Epirubicin is an anthracycline known to inhibit DNA and RNA syntheses by intercalating between DNA base pairs used in breast cancer, gastric cancer, and types of sarcoma. Neurotoxicity is rare though studies have reported lethargy and fever.

Idarubicin is mainly used in the treatment of acute myeloid leukemia (AML) . Like other anthracyclines, it inhibits DNA and RNA syntheses by intercalation between DNA base pairs. Neurotoxicity is rare with headache and seizure described. All anthracyclines can cause arrhythmias and cardiomyopathies that can lead to cerebrovascular complications.

Dactinomycin is used in testicular cancer, gestational trophoblastic neoplasm, and several types of sarcomas. It intercalates DNA inhibiting DNA, RNA, and protein syntheses. Neurotoxicity is rare including fatigue, lethargy, and malaise [222, 223].

Bleomycin acts by directly binding to DNA, leading to both single- and double-strand breaks, as well as inhibiting RNA and protein synthesis. Bleomycin is utilized in the treatment of testicular cancer, and Hodgkin’s lymphoma. Generally, neurotoxicity is uncommon. An idiosyncratic reaction has been reported in 1% of lymphoma patients treated with bleomycin that is similar to anaphylaxis, but can include symptoms of confusion, fever, and chills along with other non-CNS toxicity. Cerebral infarction has been described following the combination of bleomycin and cisplatin [224].

□ □ □ □ □ □ □

Questions
1. According to the passage on chemotherapy drugs, what is idarubicin mainly used to treat?
2. Carry the passage on chemotherapy drugs forward, starting after its final sentence.
The listing after this point is separate material, unrelated to the passage on chemotherapy drugs.

Given information
□ □ □ □ □ □ □

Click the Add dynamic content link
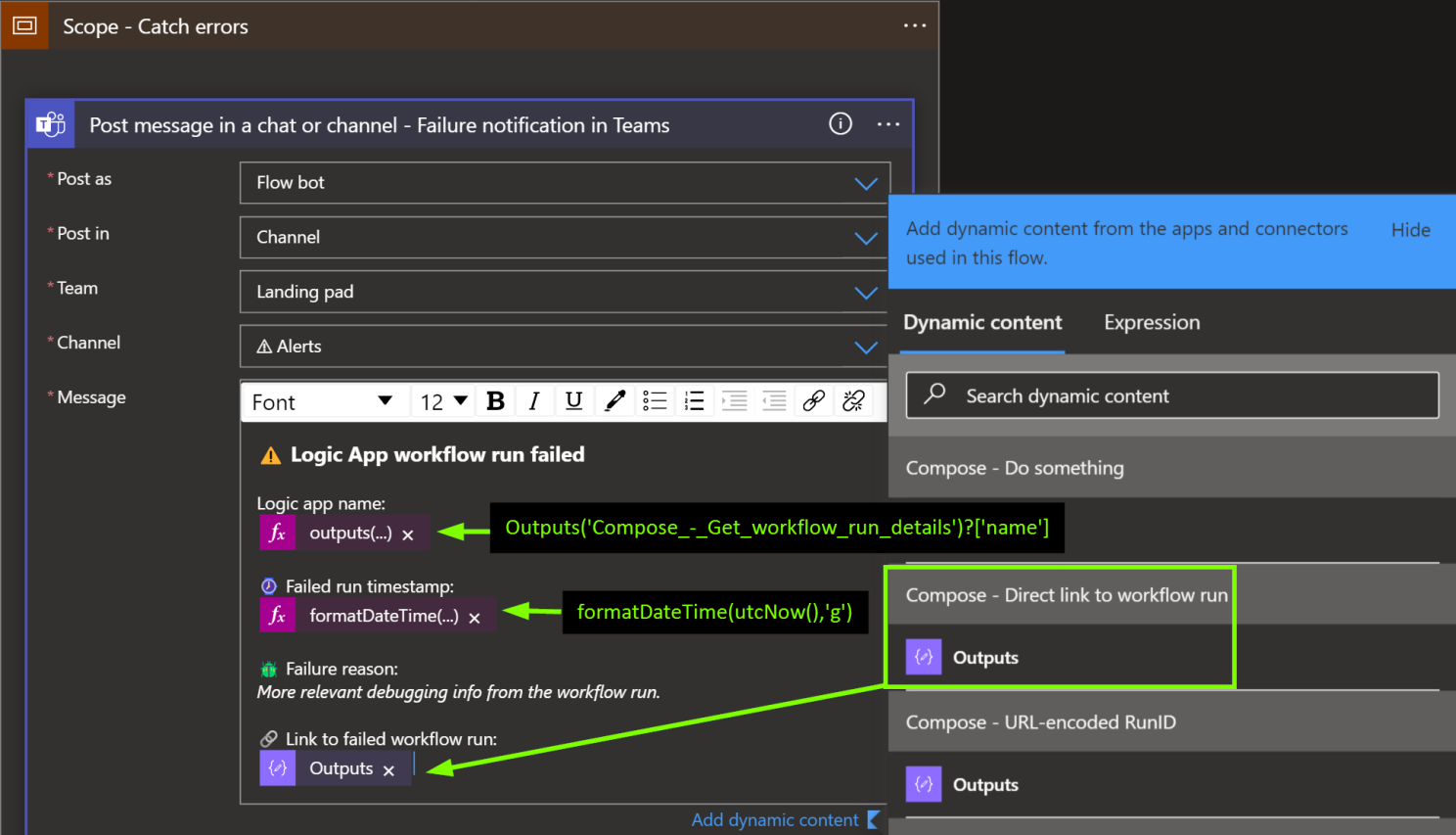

□ □ □ □ □ □ □

Exercise results
1. Acute myeloid leukemia (AML).

2.
Mitomycin acts as an alkylating agent by producing DNA cross-links and therefore inhibiting DNA and RNA syntheses. It is used for gastric and pancreatic cancer. It is only known to cause central neurotoxicity in the context of mitomycin-induced disseminated intravascular coagulation and thrombotic microangiopathy, which can lead to headaches and other CNS complications [225].

Mitoxantrone has a mechanism similar to anthracyclines by intercalating into DNA, resulting in cross-links and strand breaks. It is utilized in the treatment of acute myeloid leukemia (AML) and multiple sclerosis. Like anthracyclines, neurotoxicity is uncommon with headache, anxiety, depression, and seizures reported [226]. Radiculopathy and myelopathy have been reported following intrathecal administration [227].

Topotecan is a topoisomerase I inhibitor and derives its activity from binding to topoisomerase I and stabilizing the cleavable complex so that relegation of the cleaved DNA strand cannot occur. It is used in cervical, ovarian, small cell lung cancer, and sarcoma. Neurotoxicity is rare with fatigue and headache reported [228, 229].

Irinotecan is a topoisomerase I inhibitor resulting in the prevention of re-ligation of single-strand breaks in DNA during DNA synthesis. It is used in colon, lung, cervical, ovarian, pancreatic, glioblastoma, and skin cancer. Irinotecan has been associated with nonspecific dizziness and insomnia, as well as occasional episodes of dysarthria, either alone or in combination with other drugs. The dysarthria resolves after discontinuation of the drug.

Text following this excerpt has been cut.